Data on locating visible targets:
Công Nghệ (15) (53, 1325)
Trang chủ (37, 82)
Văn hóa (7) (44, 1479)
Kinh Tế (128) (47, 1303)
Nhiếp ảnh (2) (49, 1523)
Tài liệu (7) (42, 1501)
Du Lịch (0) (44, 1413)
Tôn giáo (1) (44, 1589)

- **Problem details**:
Copy every entry above line for line, changing nothing.

- **Response to the task**:
Công Nghệ (15) (53, 1325)
Trang chủ (37, 82)
Văn hóa (7) (44, 1479)
Kinh Tế (128) (47, 1303)
Nhiếp ảnh (2) (49, 1523)
Tài liệu (7) (42, 1501)
Du Lịch (0) (44, 1413)
Tôn giáo (1) (44, 1589)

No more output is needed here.